Basically a haptic system consist of two parts namely the human part and the machine part. The above figure shows, the human part (left) senses and controls the position of the hand, while the machine part (right) exerts forces from the hand to simulate contact with a virtual object. In terms of human system, all the nerve receptors perform required sensing, the brain performs processing and all muscles perform actuation. All these functioned by encoders, computer and motors respectively for machines. The actuator provides mechanical motion in response to an electrical stimulus.

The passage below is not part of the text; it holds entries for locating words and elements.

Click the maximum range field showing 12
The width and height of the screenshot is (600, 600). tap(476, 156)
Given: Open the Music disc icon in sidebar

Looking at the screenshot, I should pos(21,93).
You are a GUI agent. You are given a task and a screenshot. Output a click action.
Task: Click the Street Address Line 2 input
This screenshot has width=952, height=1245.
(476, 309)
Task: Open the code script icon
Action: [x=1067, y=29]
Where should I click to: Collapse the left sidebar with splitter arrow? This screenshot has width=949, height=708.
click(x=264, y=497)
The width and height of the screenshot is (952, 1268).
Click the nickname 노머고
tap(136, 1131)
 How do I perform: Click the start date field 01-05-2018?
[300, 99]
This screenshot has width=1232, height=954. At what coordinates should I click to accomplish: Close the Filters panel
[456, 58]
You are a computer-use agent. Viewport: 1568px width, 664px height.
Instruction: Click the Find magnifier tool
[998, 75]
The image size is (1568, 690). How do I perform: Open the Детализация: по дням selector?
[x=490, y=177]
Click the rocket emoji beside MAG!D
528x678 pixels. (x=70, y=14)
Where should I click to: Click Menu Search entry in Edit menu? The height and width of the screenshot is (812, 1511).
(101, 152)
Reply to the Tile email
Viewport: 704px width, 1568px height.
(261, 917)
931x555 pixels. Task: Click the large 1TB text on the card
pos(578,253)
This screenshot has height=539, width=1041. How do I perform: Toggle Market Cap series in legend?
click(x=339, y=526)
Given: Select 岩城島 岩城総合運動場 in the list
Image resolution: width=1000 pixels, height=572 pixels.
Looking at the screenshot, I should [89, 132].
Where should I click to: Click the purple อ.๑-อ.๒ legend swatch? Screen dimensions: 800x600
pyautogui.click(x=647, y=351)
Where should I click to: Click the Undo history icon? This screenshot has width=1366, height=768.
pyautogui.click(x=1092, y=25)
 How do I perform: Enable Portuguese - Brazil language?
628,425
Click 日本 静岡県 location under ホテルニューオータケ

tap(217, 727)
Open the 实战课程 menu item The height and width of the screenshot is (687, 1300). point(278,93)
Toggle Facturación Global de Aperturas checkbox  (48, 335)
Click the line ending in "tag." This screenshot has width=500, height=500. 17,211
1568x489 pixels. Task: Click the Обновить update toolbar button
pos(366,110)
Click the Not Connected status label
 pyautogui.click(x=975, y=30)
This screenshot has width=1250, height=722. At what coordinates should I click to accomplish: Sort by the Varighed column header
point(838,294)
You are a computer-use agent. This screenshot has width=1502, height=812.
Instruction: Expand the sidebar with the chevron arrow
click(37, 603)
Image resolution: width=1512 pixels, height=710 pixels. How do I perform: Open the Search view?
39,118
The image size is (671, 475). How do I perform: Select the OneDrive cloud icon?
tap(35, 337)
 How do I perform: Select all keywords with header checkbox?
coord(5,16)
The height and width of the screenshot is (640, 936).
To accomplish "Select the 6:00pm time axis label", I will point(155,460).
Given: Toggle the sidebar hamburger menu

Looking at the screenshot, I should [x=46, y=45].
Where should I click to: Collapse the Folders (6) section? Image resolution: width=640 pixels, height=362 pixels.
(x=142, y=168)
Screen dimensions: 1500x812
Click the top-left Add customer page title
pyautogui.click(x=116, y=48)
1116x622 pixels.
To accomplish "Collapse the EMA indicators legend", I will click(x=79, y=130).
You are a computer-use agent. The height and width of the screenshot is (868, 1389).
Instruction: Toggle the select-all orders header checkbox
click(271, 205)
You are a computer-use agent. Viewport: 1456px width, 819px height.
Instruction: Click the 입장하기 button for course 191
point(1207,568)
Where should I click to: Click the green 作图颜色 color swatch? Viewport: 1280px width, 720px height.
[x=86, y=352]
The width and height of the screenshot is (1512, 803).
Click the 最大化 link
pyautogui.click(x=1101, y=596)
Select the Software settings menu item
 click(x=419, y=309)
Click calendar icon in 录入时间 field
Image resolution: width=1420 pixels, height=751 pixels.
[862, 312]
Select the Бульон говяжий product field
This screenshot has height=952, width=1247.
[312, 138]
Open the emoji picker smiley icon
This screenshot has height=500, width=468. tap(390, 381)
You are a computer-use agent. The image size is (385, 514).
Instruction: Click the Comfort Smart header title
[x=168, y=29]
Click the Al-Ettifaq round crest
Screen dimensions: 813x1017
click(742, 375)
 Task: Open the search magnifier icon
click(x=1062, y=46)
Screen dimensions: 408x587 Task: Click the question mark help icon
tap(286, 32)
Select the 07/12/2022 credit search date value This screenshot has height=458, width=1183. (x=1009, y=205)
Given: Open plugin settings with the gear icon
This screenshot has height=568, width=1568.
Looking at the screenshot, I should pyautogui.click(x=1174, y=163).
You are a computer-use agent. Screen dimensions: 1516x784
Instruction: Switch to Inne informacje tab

Many designs of haptic feedback used electromagnetic technologies such as vibratory motors, same as vibrating alert in a cell phone or a voice coil in a speaker. Here a central mass is moved by an applied magnetic field.



The TECHTILE Toolkit is a haptic rapid-prototyping device that fulfills this requirement. The current system is composed of a haptic recorder (microphone), some haptic reactors ( vibrators), and a signal amplifier low-frequency vibrations.


For example, if you want to deliver the haptic sensation of glass balls in a cup, we just need to use Scotch tape to attach the haptic recorder to the bottom of a paper-cup along with the haptic reactor on the bottom of another cup. When we drop balls in the cup with the haptic recorder attached, the haptic sense of collision and rotation of balls is copied to another cup in real time.